§ **Goal**:
Gather every line of the listing below that contains the word "element" and copy each of those lines in full. Treat uppercase and lowercase letters as different.

§ **Records shown**:
* start *
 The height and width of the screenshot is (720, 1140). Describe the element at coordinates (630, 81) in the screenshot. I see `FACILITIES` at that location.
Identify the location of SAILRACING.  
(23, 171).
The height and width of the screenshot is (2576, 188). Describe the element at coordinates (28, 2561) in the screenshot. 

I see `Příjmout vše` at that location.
* end *
* start *
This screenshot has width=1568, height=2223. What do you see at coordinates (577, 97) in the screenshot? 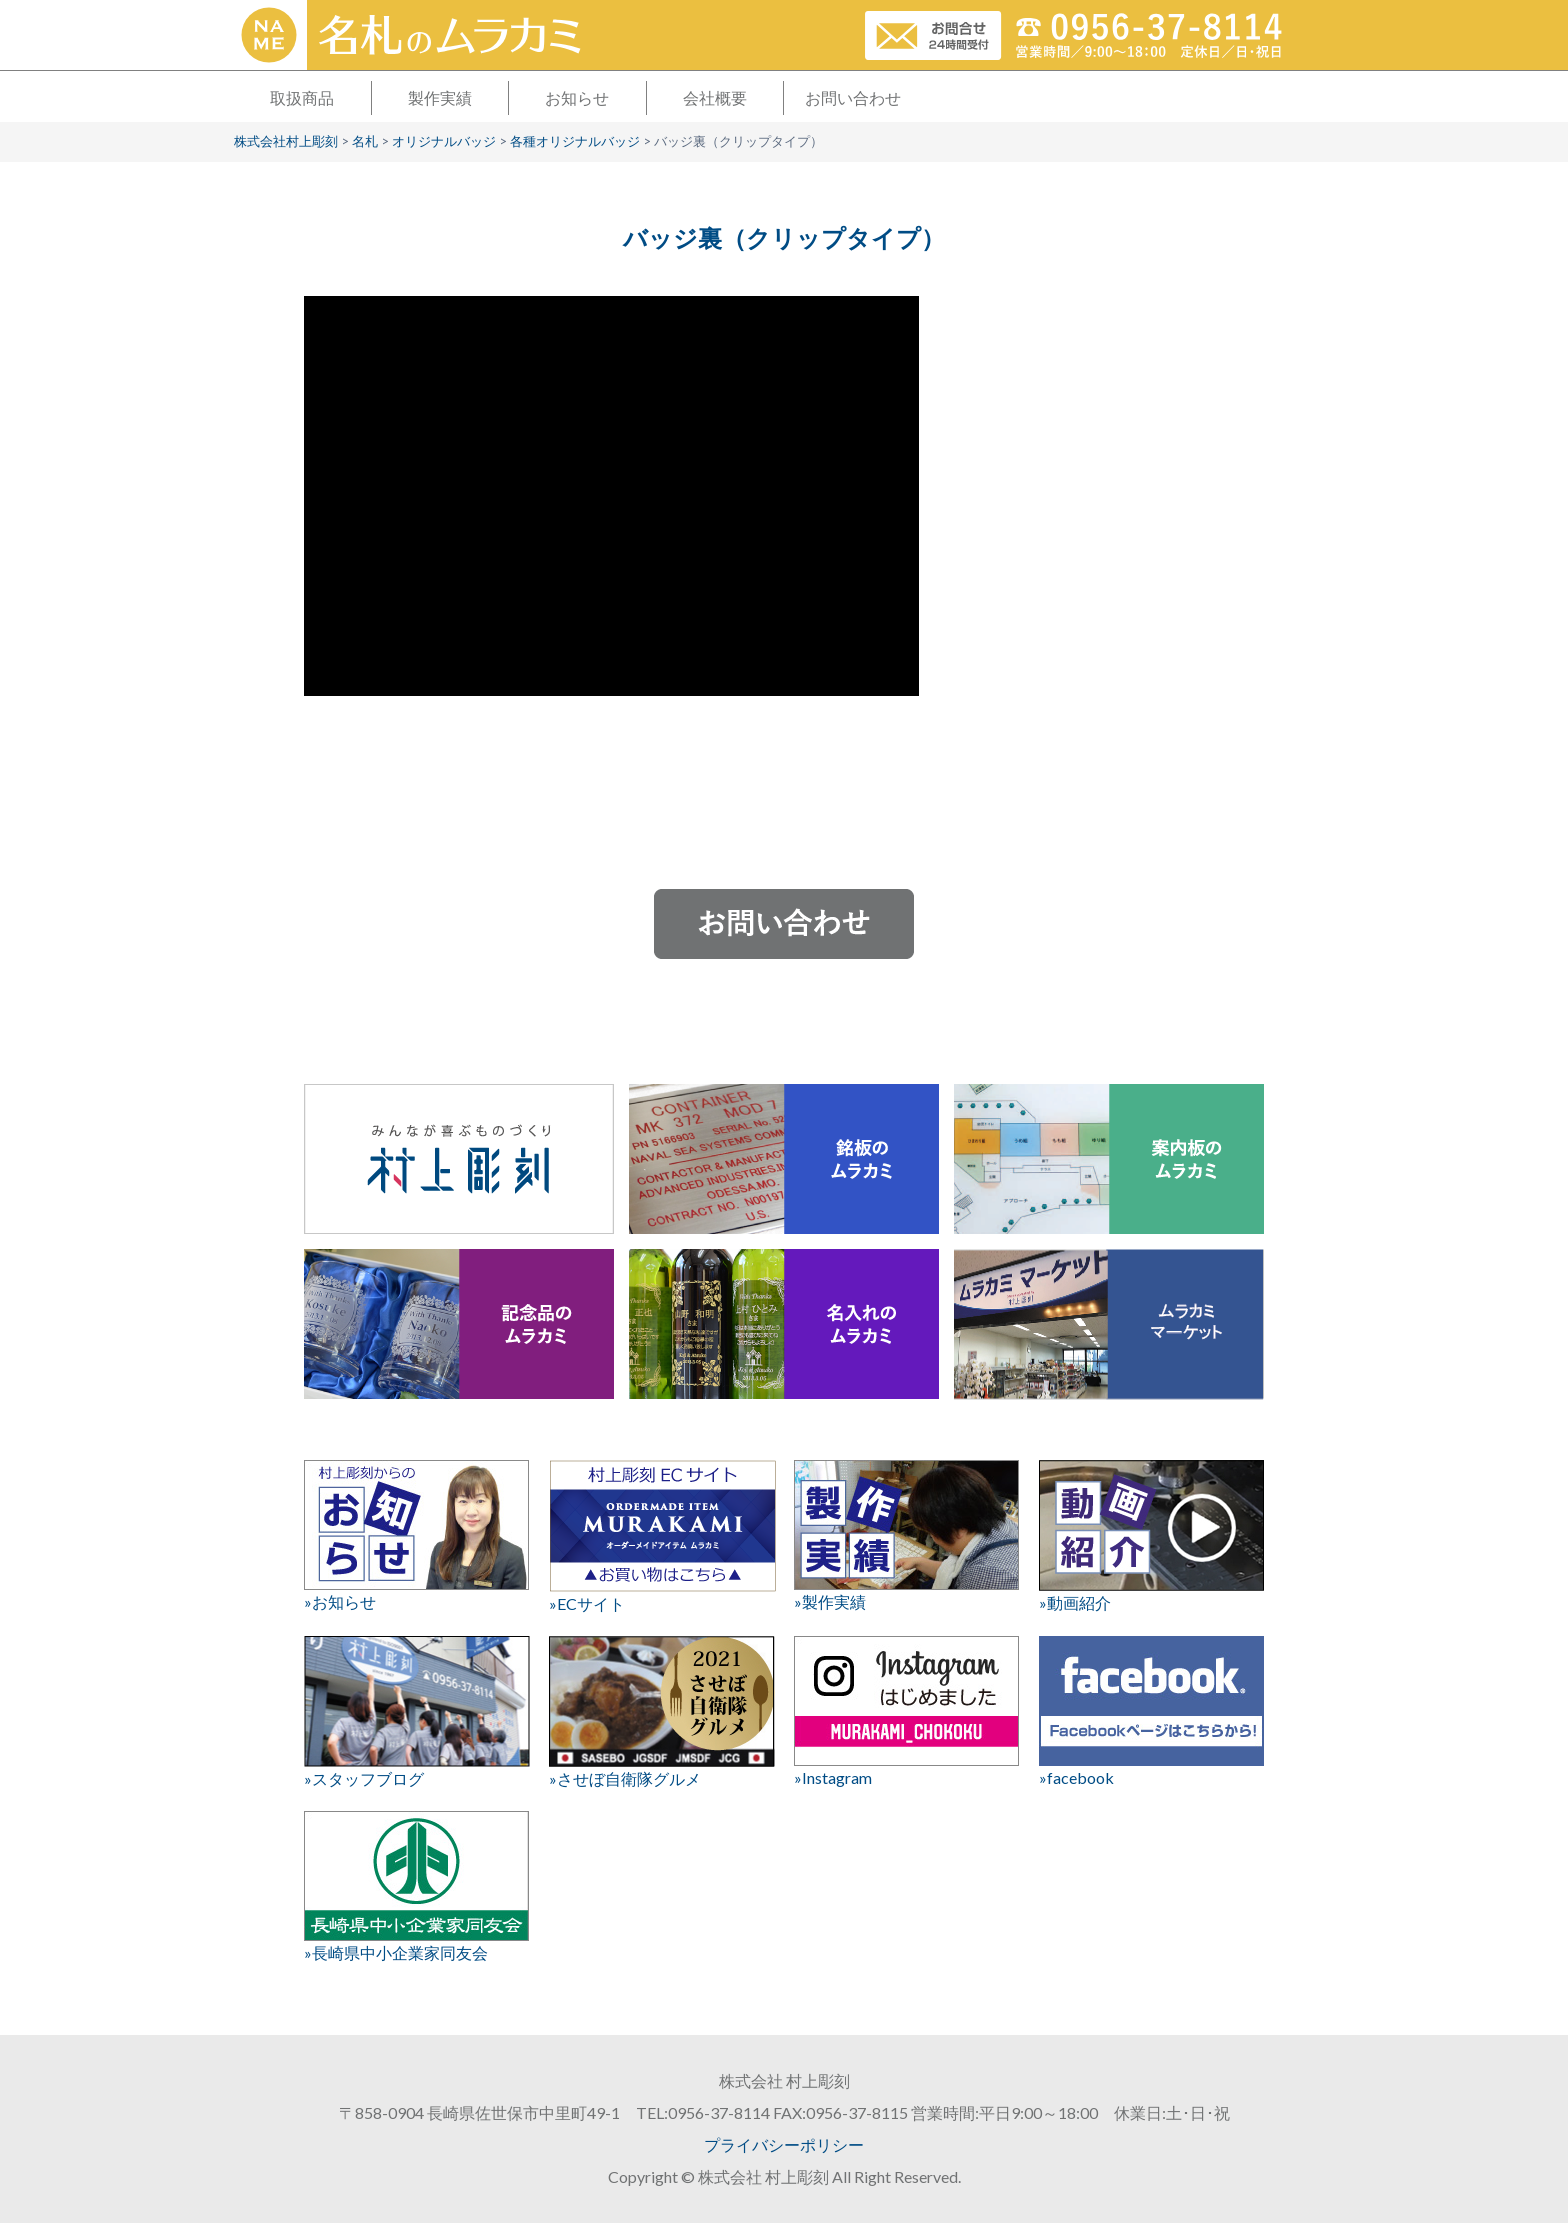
* end *
§ **Complete output**:
 The height and width of the screenshot is (720, 1140). Describe the element at coordinates (630, 81) in the screenshot. I see `FACILITIES` at that location.
The height and width of the screenshot is (2576, 188). Describe the element at coordinates (28, 2561) in the screenshot. 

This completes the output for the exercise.